O terreno sob os cascos dos cavalos era mole e úmido. Cedia devagar enquanto iam passando por fumarentos fogos de turfa, filas de cavalos e carroças carregadas de biscoitos e carne de vaca salgada. Em um afloramento rochoso mais alto que o terreno circundante, passaram por um pavilhão senhorial com paredes de lona pesada. Cordyra reconheceu o estandarte, o alce macho dos Hornwood, castanho no seu campo laranja-escuro.

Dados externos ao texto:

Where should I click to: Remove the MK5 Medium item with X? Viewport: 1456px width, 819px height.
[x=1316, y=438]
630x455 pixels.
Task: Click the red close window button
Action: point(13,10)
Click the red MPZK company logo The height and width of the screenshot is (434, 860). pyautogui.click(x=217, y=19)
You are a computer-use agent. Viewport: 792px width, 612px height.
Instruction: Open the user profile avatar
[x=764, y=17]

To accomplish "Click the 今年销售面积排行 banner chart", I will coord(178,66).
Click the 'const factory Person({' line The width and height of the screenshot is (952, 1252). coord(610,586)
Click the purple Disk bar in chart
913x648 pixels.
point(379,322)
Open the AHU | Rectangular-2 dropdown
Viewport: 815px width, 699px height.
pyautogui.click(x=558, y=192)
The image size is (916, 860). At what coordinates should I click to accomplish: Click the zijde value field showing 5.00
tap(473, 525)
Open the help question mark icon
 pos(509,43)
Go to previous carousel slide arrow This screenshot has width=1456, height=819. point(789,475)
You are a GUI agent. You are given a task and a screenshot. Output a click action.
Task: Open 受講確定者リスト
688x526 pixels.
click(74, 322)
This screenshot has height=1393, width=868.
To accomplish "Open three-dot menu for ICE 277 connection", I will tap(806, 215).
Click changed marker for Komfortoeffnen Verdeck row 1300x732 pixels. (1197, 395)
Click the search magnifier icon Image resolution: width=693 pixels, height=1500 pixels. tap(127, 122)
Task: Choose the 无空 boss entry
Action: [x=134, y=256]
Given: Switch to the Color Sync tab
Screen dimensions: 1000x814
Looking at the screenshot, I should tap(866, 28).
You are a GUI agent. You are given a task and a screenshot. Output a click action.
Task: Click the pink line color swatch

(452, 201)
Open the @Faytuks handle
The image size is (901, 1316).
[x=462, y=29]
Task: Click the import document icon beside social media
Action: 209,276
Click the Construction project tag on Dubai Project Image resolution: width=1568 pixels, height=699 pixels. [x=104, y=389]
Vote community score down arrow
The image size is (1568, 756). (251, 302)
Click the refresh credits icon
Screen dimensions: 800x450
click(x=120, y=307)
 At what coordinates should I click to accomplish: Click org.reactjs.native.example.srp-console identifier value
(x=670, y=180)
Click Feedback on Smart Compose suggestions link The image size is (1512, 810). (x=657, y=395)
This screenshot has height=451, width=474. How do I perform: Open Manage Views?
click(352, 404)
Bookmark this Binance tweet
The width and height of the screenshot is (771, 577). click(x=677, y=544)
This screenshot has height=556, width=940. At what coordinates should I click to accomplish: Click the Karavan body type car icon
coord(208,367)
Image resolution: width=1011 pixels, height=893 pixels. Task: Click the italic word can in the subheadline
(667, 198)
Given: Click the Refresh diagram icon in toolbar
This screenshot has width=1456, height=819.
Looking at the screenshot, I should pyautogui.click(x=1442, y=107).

Logo depois, por entre a névoa, vislumbrou as muralhas e torres de Fosso Cailin... ou o que restava delas. Imensos blocos de basalto negro, cada um deles tão grande como uma cabana de caseiro, jaziam espalhados e tombados como os blocos de madeira de uma criança, meio enfiados no solo mole pantanoso. Nada mais restava de uma muralha exterior que em tempos passados se erguera tão alta como a de Winterfell. A fortaleza de madeira tinha desaparecido por completo, apodrecida há mil anos, sem sequer deixar uma viga para marcar o local onde estivera. Tudo o que restava do grande castro dos Primeiros Homens eram três torres... três que antes tinham sido vinte, caso seja possível crer nos contadores de histórias

A Torre do Portão parecia em bastante bom estado, e até podia se vangloriar de alguns metros de muralha de ambos os lados. A Torre do Bêbado, no pântano, onde outrora se encontravam as muralhas sul e oeste, inclinava-se como um homem empanturrado de vinho prestes a vomitar na sarjeta. E a alta e esguia Torre dos Filhos, onde segundo a lenda os filhos da floresta tinham um dia convocado seus deuses sem nome para enviar o martelo das águas, tinha perdido metade de sua coroa. Era como se algum grande animal tivesse dado uma dentada nas ameias ao longo do topo da torre e cuspido o cascalho para o pântano. As três torres estavam verdes de musgo. Uma árvore crescia entre as pedras do lado norte da Torre do Portão, com ramos retorcidos ornados com mantos viscosos e brancos de pele-de-fantasma. Fosso Cailin era a entrada do Norte, e jamais fora tomada de assalto.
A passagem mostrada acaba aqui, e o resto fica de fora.